PROVIDED ENTRIES:
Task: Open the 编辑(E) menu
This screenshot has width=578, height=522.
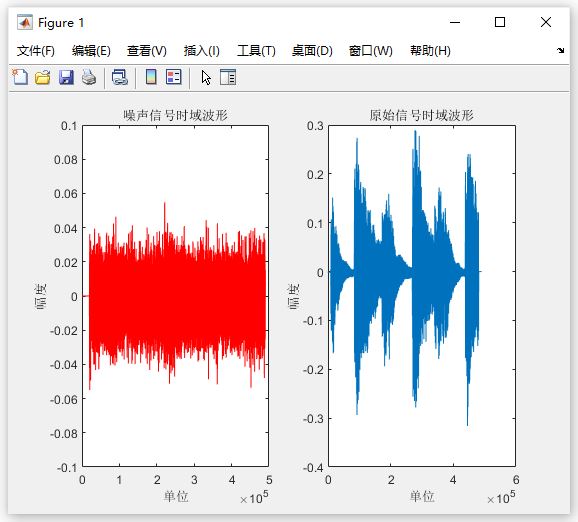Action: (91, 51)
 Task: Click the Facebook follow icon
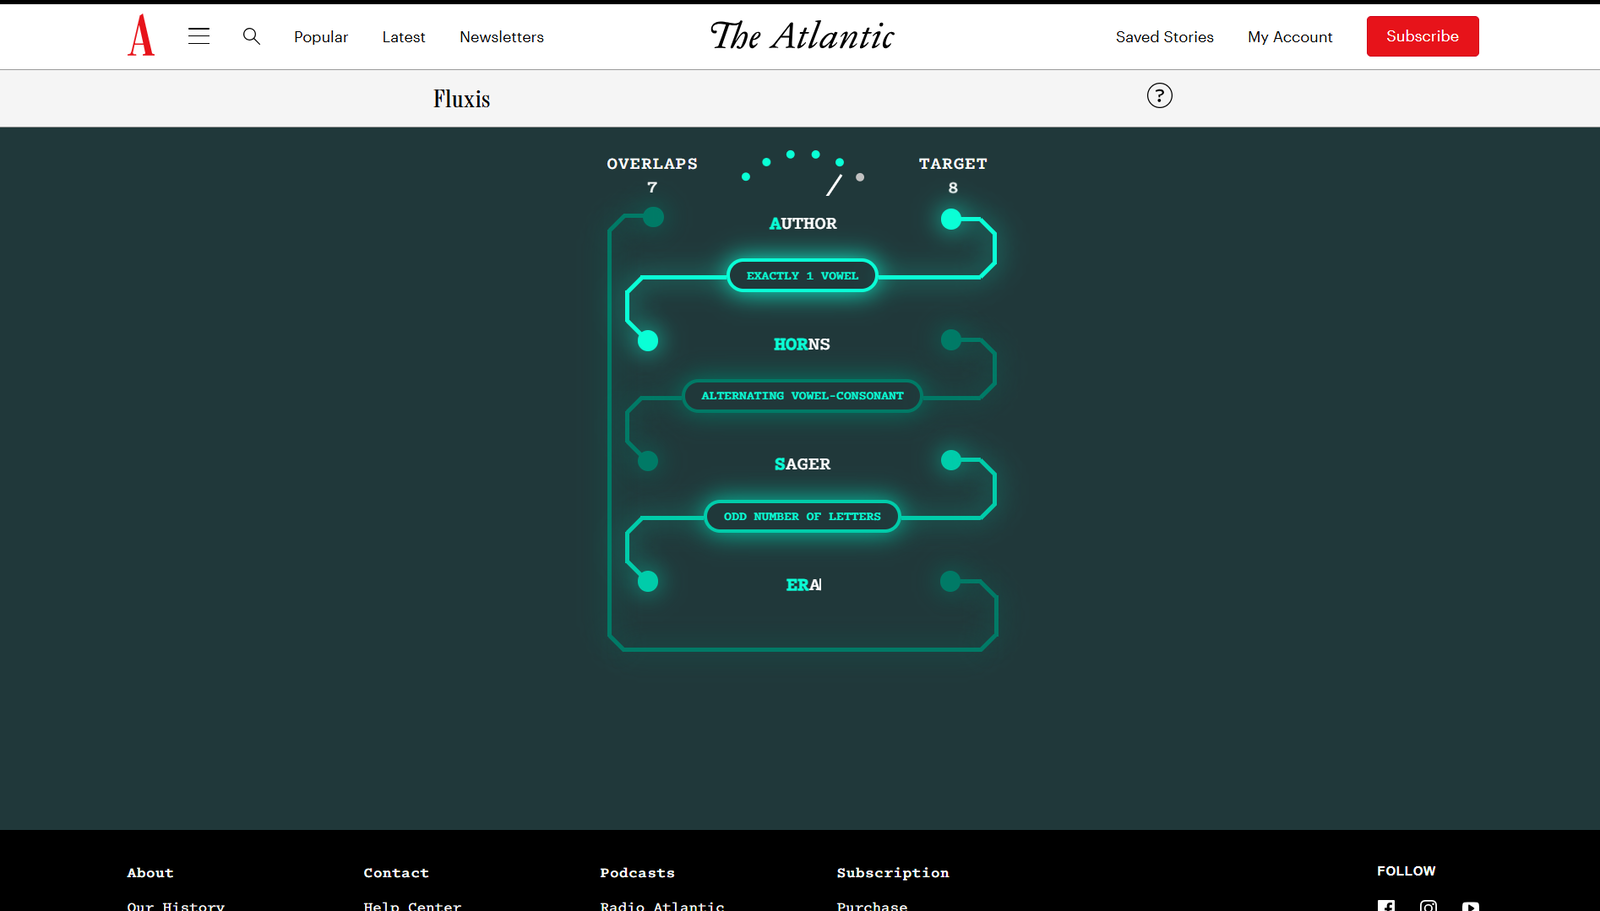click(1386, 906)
==
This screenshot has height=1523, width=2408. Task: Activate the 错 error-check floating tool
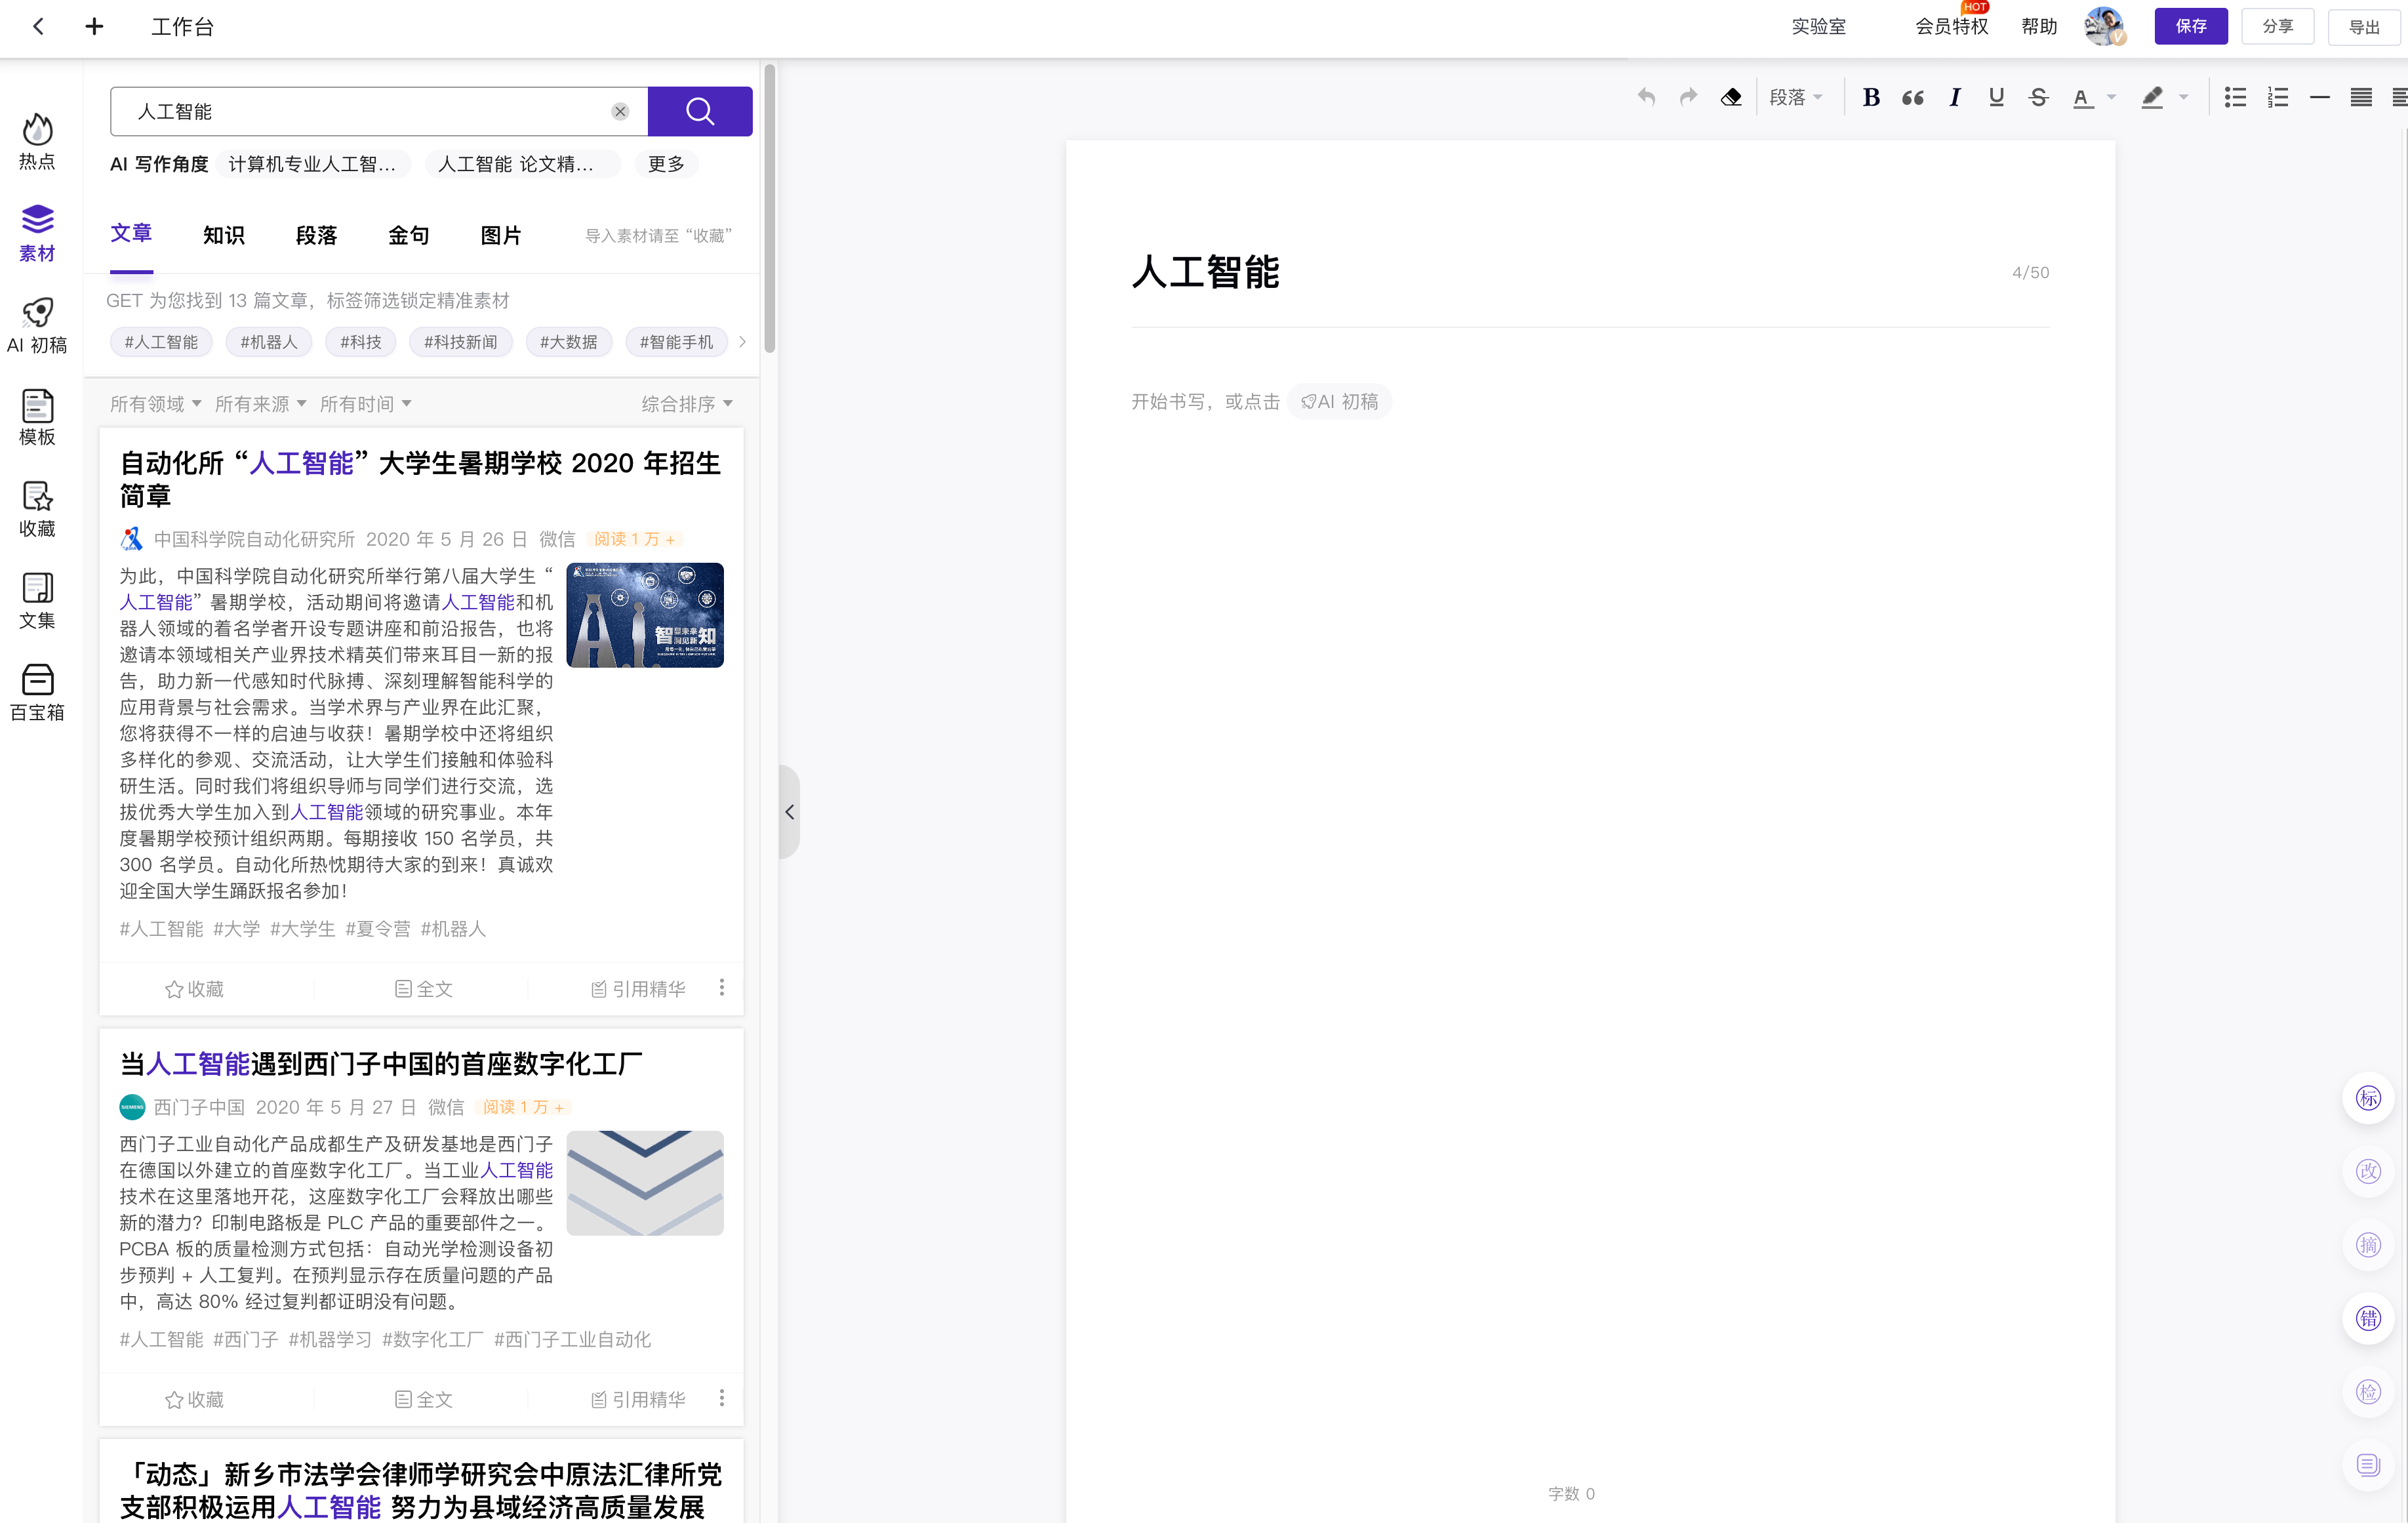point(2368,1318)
...
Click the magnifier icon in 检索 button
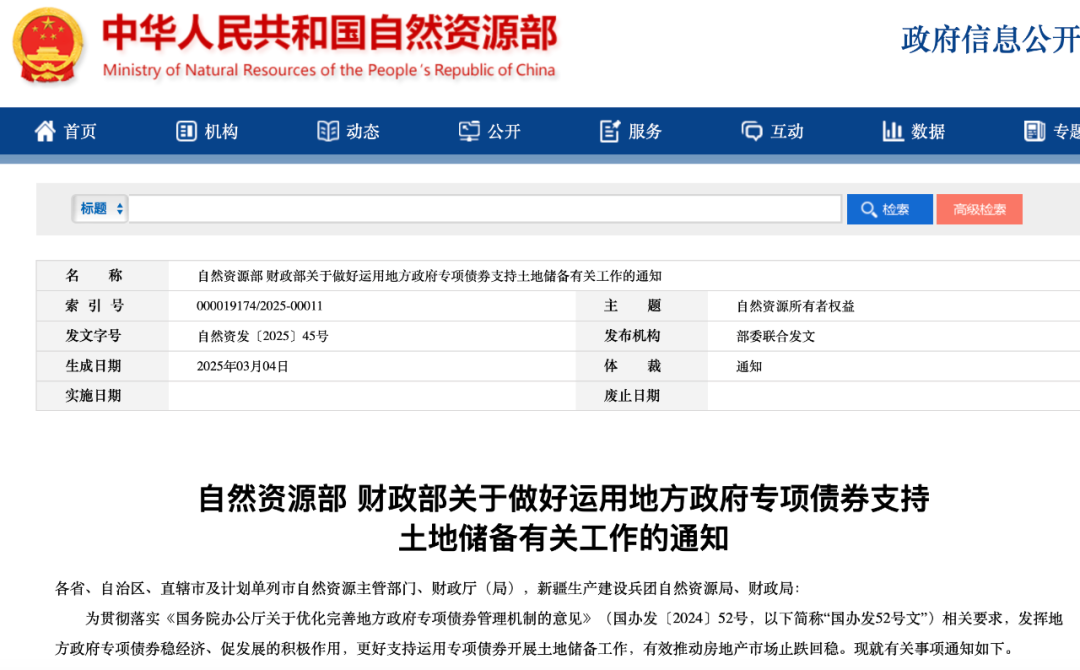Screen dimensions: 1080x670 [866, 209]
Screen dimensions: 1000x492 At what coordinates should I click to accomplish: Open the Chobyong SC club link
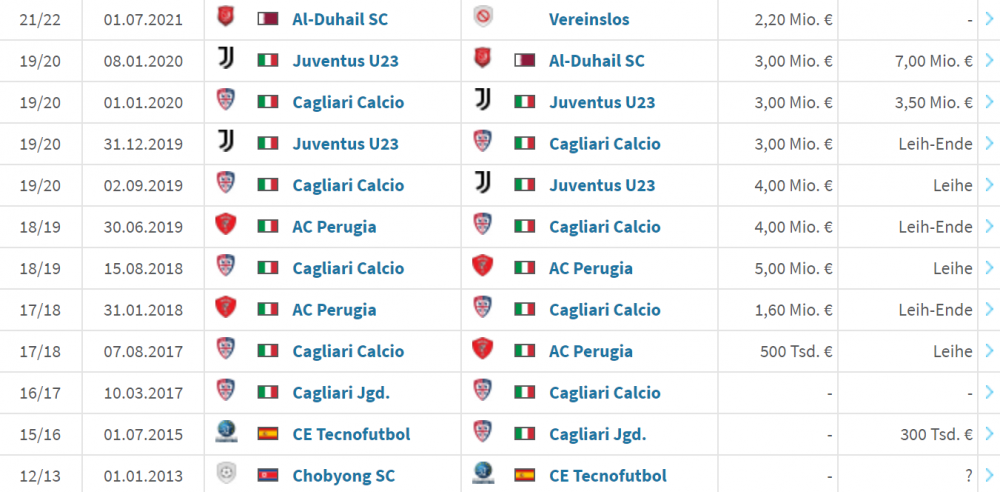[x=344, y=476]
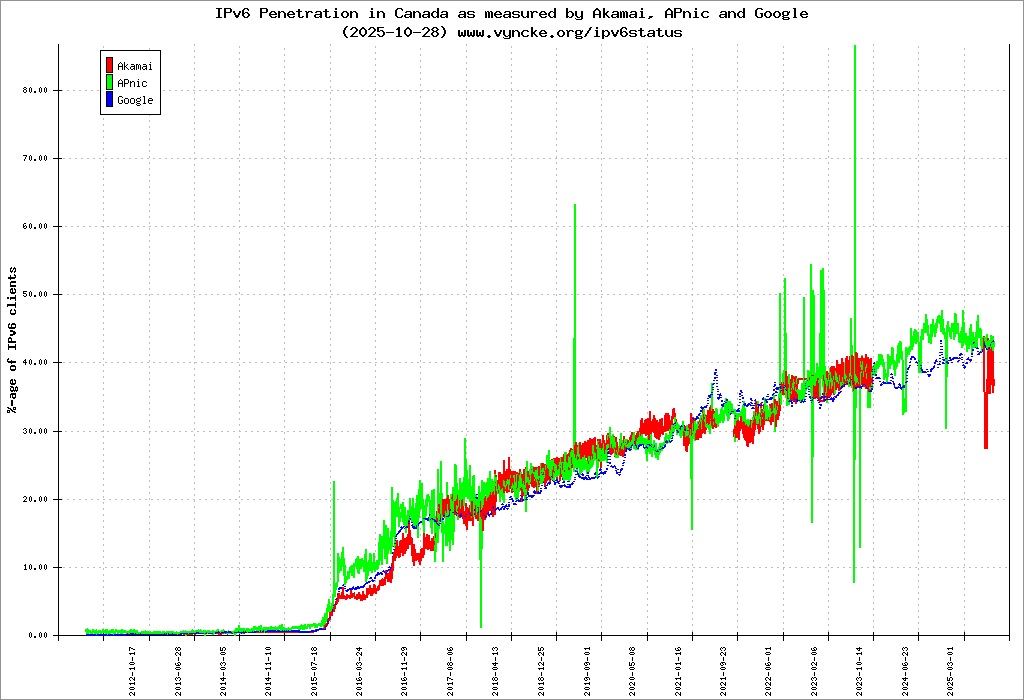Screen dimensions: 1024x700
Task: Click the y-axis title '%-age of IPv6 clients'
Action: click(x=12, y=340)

TASK DIRECTIONS:
Copy the part of the entries that opens with the line containing "Task: Open the 编辑(E) menu" and closes with the line containing "click(1386, 906)", swapping "screenshot" for "image" and leaving everything else unchanged. Leave the pictures out of your answer.

SOLUTION FOR THIS PROBLEM:
Task: Open the 编辑(E) menu
This image has width=578, height=522.
Action: (91, 51)
 Task: Click the Facebook follow icon
click(1386, 906)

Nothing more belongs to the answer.